Discussion in 'Planetary Annihilation General Discussion' started by tatsujb, July 8, 2013.

?

ELO or TRUE SKILL?

  1. ELO

    18 vote(s)
    29.0%
  2. TRUE SKILL

    44 vote(s)
    71.0%
  1. tatsujb

    tatsujb Post Master General

    Messages:
    12,902
    Likes Received:
    5,385
    I don't even like that song :(
  2. tatsujb

    tatsujb Post Master General

    Messages:
    12,902
    Likes Received:
    5,385
    BOOOOOOOOOM baybe
  3. stormingkiwi

    stormingkiwi Post Master General

    Messages:
    3,266
    Likes Received:
    1,355
    I don't even understand anything at all
    Zoliru likes this.
  4. ghostflux

    ghostflux Active Member

    Messages:
    389
    Likes Received:
    108
    So how is a skillrating system not hard to do, when I've yet to see a truly good one.

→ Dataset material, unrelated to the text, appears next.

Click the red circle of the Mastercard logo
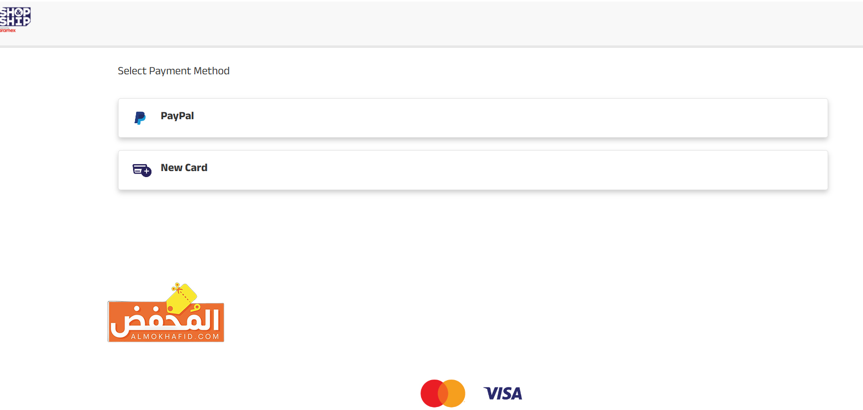 430,394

More than often I get stuck in this ELO limbo, in pretty much every game that has it, and I end up just either being way better than the people I get matched up with, or way worse.
  5. liquius

    liquius Well-Known Member

    Messages:
    731
    Likes Received:
    482
    Well that just depends on a few small factors. If the pool of players looking for a game is too low you either have to wait a long time or you get games with larger skill gap.

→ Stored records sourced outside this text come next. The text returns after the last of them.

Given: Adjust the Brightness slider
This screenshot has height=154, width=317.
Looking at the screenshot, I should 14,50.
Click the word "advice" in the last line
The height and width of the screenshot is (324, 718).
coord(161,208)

    Also if you are playing in multiply regions then it won't help. There is often a skill difference between regions due to people only playing on one region.

    You can make them as simply as wining gains you points and losing loses you points. If your opponent has a higher rating then you gain more/lose less points. If your opponent has a lower rating then your gain a few or lose lots depending on win/lose.

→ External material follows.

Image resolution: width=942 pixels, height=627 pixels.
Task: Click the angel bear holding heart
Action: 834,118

    In my experience rating systems that go into more depth then that often fail to capture peoples skill more then the way I stated.
  6. ghostflux

    ghostflux Active Member

    Messages:
    389
    Likes Received:
    108
    This is unfortunately very often the case. Many smaller games use this despite not having the playerbase to make the system work. Larger games on the other hand often offer seperated leagues where it's easy to find games when you're new or relatively average, but it gets increasingly harder to find a game once you're above average.

    I am somewhat familiar with how the ELO system works, but the practical use of such a system due to the constraints it has such as requiring a large pool of players is fairly limited.

    If this is true, then that just means that making a proper rating system is complex beyond our current knowledge. Which is why I questioned if it was easy to make.
  7. cola_colin

    cola_colin Moderator Alumni

    Messages:
    12,074
    Likes Received:
    16,221
    Making a decent rating system is no magic or overly complex task I would say.

    It's not the fault of ELO/Trueskill/whatever if it fails for that reason. With a very small playerbase you basically have no way at all to constantly get equal matches. If there is no equal match available there just is none. No rating can fix that.
    stormingkiwi and kayonsmit101 like this.
  8. Dementiurge

    Dementiurge Post Master General

    Messages:
    1,094
    Likes Received:
    693
    The only way I can see rating systems being perceived as adequate in video games is if they can fairly bucket 90% of players in less than 5 games, and accurately place 50% of players in less than 20, while at the same estimating conservatively (so a successful 1-game player doesn't get thrown into the top bucket). ELO needs hundreds of games to do this, while True Skill needs dozens.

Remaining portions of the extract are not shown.